Python source code analysis-memory allocation (1)

Source: Internet
Author: User

Python source code analysis-memory allocation (1)

The previous article roughly introduced the python object structure. This article analyzes a very important part, memory allocation...

As if I had read the source code, as long as it was related to the C language, I had done a lot of work in memory processing .... For example, nginx has its own pool, and python is no exception ....

 

Python divides memory allocation into four layers...

_________________________
[Int] [dict] [list]... [string] Python core |
+ 3 | <----- Object-specific memory -----> | <-- Non-object memory --> |
_______________________________ |
[Python's object allocator] |
+ 2 | ######## Object memory #######| <------ Internal buffers ------> |
______________________________________________________________________ |
[Python's raw memory allocator (PyMem _ API)] |
+ 1 | <----- Python memory (under PyMem manager's control) ------> |
__________________________________________________________________
[Underlying general-purpose allocator (ex: C library malloc)]
0 | <------ Virtual memory allocated for the python process -------> |

 

The above is the comment copied directly from the source code ....

(0) This is the underlying C-level memory operation, that is, malloc and free ..

(1) python operations on the C layer are encapsulated in a simple way .. For example, PyMem_MALLOC and PyMem_FREE are simple packages on malloc and free:

// Here, a simple macro encapsulation is made for malloc, realloc, and free. For malloc, if it is 0, then 1 # define PyMem_MALLOC (n) (size_t) is allocated) (n)> (size_t) PY_SSIZE_T_MAX? NULL \: malloc (n )? (N): 1) # define PyMem_REALLOC (p, n) (size_t) (n)> (size_t) PY_SSIZE_T_MAX? NULL \: realloc (p), (n )? (N): 1 )) # define PyMem_FREEfree # endif/* PYMALLOC_DEBUG * // ** Type-oriented memory interface * ============== ===========** Allocate memory for n objects of the given type. returns a new pointer * or NULL if the request was too large or memory allocation failed. use * these macros rather than doing the multiplication yourself so that proper * overflow checking is always done. * /// perceive the size of the type Memory Allocation # define PyMem_New (type, n) \ (size_t) (n)> PY_SSIZE_T_MAX/sizeof (type ))? NULL: \ (type *) PyMem_Malloc (n) * sizeof (type) # define PyMem_NEW (type, n) \ (size_t) (n)> PY_SSIZE_T_MAX/sizeof (type ))? NULL: \ (type *) PyMem_MALLOC (n) * sizeof (type ))))

 

What's New above, that is, the sensing part that extends the type size ....

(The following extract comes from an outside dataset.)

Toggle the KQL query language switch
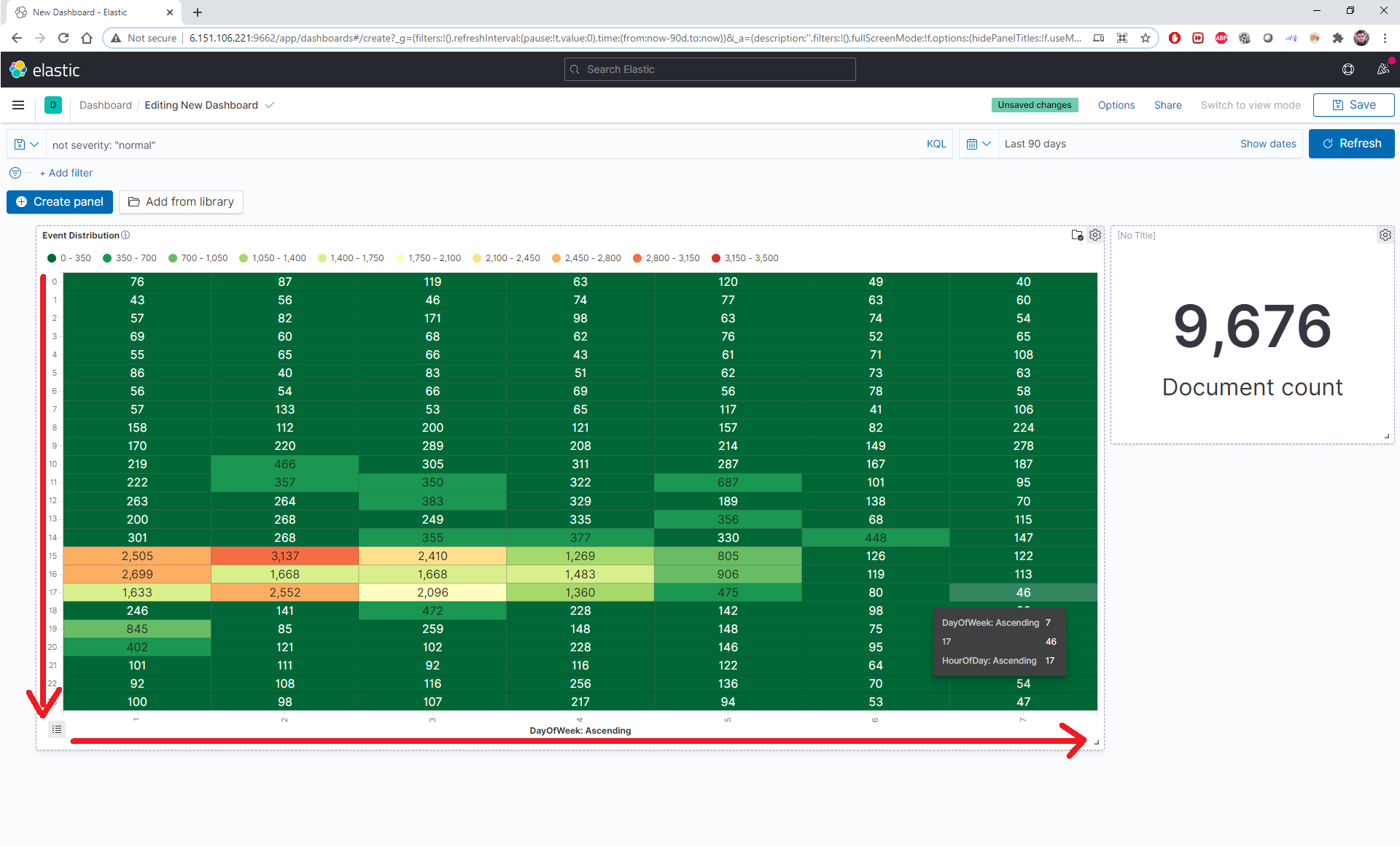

(3) This layer is the most important part. PyObject_Malloc and PyObject_Free belong to this layer .... Python implements a memory pool at this layer for efficient memory allocation .... (The source code is concentrated in obmalloc. c)

 

Knowledge about python memory allocation:

(1) python memory allocation is generally divided into two parts: Small memory allocation, which is mainly within 512 bytes and allocation over 512 bytes.

(2) 8-byte alignment in memory allocation. For example, to allocate 12-byte memory, it will eventually occupy 16 bytes.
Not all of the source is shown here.